In SQL this would be done with an inline query checking the users followers, against the posts returned by a specific tag.
However in firebase I am not sure how do this without downloading all the posts contained under the tagID node in tagPosts and checking through each post's creator against the node of Followers for the current user userID. This operation could easily grow out of hand for 100s of posts amongst 100s of users. Ive tried modeling off of this answer, How do I check if a firebase database value exists? and this article From SQL to Firebase — How to structure the DB for a social network app. Am I poorly structuring the data how do I fix this thank you so much.
`
Users-
-userID1
-misc. userData
-userID2
-misc. userData
Followers-
-userID1
-userIDOfFollower1
-userIDOfFollower2
Following-
-userID1
-userIDOfFollower1
-userIDOfFollower2
Posts-
-postID1
-userIDFromCreator
-misc. PostData
Tags-
-tagID1
-misc. TagData
TagsUsers
-tagID1
-userID1
-userID2
TagsPosts
-tagID1
-postID1
-postID2
Edits-Thank you Frank
In our storyboard flow we plan to have a user see a wall of tags determined by constantly updating popular score based on properties of the tag and where we predict the user may have interest. The user will then select a tag and see posts related to that tag, from those posts I would like to show the posts from a users followers before those of everyone else who’s post falls in the category of a specified tag.
I have considered two possibilities either I optimize on reads in which I would have to keep track of every time a users follower posts to a tag and record the tagID along with the postID in a node for every follower a user has who posted in a special node of FollowersTags which would have a structure of listing for each userID a list of users and the all the followers of a user posted to which would become 100s of writes for each post created directly proportional to the number of followers a friend has.
*creates a list of posts to a specific tag made by followers
FollowersTags
-userID1_tagID1(composite key)
-postID1
-postID2
-postID3
-postID4
-userID1_tagID2
-postID1
-postID2
-postID3
-postID4
Or I could optimize on writes as tried above, which presents us with our current predicament of having to perform a query 100s of times directly proportional to the number of posts in a tag.
Is there any way around these two options which of the two is the better approach.

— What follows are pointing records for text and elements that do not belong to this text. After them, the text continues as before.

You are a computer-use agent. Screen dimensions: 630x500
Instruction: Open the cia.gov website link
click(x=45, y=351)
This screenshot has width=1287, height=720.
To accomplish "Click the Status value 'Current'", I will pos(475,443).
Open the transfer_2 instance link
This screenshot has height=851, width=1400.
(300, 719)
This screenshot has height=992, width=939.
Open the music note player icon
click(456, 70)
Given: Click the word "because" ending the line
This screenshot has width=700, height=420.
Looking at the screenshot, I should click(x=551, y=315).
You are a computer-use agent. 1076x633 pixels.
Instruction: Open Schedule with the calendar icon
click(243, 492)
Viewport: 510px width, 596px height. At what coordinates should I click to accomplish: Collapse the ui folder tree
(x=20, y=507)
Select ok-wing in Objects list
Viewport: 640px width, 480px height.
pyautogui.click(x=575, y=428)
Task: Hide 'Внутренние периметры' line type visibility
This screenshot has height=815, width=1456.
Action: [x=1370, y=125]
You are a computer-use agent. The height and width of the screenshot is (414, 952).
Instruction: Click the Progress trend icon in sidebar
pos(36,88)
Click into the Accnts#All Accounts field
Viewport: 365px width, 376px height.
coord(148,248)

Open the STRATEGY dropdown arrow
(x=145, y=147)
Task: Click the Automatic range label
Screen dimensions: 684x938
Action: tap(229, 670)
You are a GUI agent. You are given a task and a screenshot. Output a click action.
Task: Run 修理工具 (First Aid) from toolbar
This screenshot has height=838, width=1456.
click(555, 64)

Unfortunately I would not be able to predict the posts displayed to the user before they select a tag.
In the Firebase Realtime Database, I typically model the data in the database to what I show on the screen. So if you have a "wall" of recent, relevant posts for each user, consider modeling precisely that in your database: a list of recent, relevant posts (or post IDs) for each user.
UserWalls
userID1
"timestamp_or_push_id": "postId1"
"timestamp_or_push_id": "postId2"
userID2
"timestamp_or_push_id": "postId1"
"timestamp_or_push_id": "postId3"
While the problem of determining what to show remains the same, with this database model it's now a write-time problem, instead of a read-time problem.